Beyond these measures, newsrooms report back to us there are so many other values our process brings that can’t be tracked in a spreadsheet. Reporters tell us they feel more fulfilled and have more fun in their jobs, they get hand-written thank you letters from their audience, and they love the creativity involved in doing more original reporting. Newsrooms tell us they feel more able to do work that aligns with the mission of serving the public, and build valuable muscles for design thinking. And news audiences show up: millions of people have participated in the opportunities we help newsrooms create. Even small newsrooms witness a huge hunger for this opportunity from the public.

How newsrooms can track and make the case for engagement, with data

In our nearly three years of existence working with a hundred plus newsrooms, we’ve witnessed a tremendous range of cultural and practical barriers to newsrooms being able to generate the kind of data provided above. The following are the pre-conditions we see as being necessary to produce the kind of proof that newsroom decision-makers, and the industry, is eager to see as it relates to the value of engagement: 

  • A critical mass of people (and at least some in power) within a newsroom first need to believe engagement matters and is worth putting resources behind.
  • Newsroom staff should define and align behind their understanding of the word “engagement” since there is no universal industry definition.
  • The newsroom should pick metrics or indicators they find most valuable (both quantitative and qualitative), ensure they have systems in place that can capture and measure the data they find valuable in the engagement efforts, and assign people to track and report back the findings.
  • For data related to business goals (such as newsletter growth, membership and subscriber revenue, advertising revenue), the editorial department will need to collaborate with colleagues in the business side of the house, too.

Few newsrooms we’ve come across have all of these boxes ticked, no matter their size or resources. And it’s surely frustrating for folks searching for a universally agreed upon engagement metric that can be efficiently measured and monetized, that there isn’t one and there will likely never be one. We at Hearken choose to embrace that. The value of relationships / engagement work transcends pure quantitative measures, and overly focusing on the quantitative can also backfire.
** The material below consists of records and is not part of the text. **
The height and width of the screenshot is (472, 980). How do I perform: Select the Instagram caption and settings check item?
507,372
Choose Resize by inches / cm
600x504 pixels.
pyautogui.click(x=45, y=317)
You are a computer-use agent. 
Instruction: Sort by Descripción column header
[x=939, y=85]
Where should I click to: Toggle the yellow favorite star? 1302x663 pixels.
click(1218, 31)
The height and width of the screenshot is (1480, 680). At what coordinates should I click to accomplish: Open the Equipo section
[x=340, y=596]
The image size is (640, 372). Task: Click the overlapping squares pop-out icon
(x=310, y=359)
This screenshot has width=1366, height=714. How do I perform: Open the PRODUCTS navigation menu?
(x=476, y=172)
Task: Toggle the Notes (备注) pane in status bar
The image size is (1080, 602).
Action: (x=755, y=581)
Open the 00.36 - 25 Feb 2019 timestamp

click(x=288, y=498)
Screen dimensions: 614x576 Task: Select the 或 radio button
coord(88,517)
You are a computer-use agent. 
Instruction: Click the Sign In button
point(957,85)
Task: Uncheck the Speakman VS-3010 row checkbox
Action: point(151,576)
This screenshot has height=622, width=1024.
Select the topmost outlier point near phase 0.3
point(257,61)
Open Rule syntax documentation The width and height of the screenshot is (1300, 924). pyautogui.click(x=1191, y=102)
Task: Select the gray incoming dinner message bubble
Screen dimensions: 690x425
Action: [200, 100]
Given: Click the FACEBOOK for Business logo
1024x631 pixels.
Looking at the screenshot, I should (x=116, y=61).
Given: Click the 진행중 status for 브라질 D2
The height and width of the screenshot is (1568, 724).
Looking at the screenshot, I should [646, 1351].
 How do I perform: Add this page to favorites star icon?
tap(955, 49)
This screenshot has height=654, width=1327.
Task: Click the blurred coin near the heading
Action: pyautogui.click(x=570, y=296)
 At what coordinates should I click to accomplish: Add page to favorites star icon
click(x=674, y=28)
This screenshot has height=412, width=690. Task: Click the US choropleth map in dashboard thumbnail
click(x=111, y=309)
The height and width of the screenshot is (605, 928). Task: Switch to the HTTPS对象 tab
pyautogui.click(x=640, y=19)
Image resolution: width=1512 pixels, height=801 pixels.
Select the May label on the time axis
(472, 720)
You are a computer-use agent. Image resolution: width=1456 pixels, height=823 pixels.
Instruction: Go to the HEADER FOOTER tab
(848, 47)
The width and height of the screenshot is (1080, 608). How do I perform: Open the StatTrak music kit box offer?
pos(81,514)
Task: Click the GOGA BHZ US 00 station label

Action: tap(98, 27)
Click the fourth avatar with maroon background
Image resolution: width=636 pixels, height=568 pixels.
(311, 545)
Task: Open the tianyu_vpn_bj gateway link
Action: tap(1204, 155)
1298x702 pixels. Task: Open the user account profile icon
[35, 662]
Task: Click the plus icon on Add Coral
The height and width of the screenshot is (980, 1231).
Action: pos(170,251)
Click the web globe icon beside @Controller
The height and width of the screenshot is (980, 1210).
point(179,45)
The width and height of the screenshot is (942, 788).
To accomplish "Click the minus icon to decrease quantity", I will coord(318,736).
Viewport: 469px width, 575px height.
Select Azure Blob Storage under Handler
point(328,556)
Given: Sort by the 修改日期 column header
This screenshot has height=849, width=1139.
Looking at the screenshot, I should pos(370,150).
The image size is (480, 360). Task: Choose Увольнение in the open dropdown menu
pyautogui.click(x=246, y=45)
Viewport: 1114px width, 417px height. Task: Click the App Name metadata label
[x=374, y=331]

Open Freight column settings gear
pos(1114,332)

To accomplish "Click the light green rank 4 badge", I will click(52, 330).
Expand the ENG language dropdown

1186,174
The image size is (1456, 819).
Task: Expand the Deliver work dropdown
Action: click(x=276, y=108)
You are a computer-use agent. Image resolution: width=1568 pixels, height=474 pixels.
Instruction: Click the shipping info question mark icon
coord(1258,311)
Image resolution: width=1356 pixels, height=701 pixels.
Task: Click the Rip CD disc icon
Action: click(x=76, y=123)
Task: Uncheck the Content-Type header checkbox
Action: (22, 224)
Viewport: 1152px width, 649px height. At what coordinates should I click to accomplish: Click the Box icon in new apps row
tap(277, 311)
Doing engagement work consistently so that any kind of data can be produced and analyzed also takes time. The industry doesn’t have a surplus of that right now with all the life or death crises it’s facing and the job in democracy it has to do. But to survive and thrive, newsrooms need to jump into action and become more practiced in better listening to and better responding to the public, however they choose to do it and whether or not they measure it. Why? Because the kind of engagement we espouse can:

  • Bring the public closer to the newsroom and to one another to exchange information that will help them get their information needs met.
  • Inspire the public to value the work of journalism more highly, and regard news organizations more highly.
  • Enable the public to contribute to shaping the narratives that comprise their realities, resulting in more inclusive, reflective journalism that tells a more complete and nuanced narrative of communities and issues.

If the core job of journalism is the service of connecting people with the information they need so they can make informed decisions about their lives, families, communities and government, then it follows that newsrooms should do whatever they can to better understand what information people need in the first place. Better inputs result in better outputs. And better inputs require engagement — the kind that is about listening and building relationships, not about counting content consumption and shares. How you measure it and monetize it is up to you, and we’re here to help.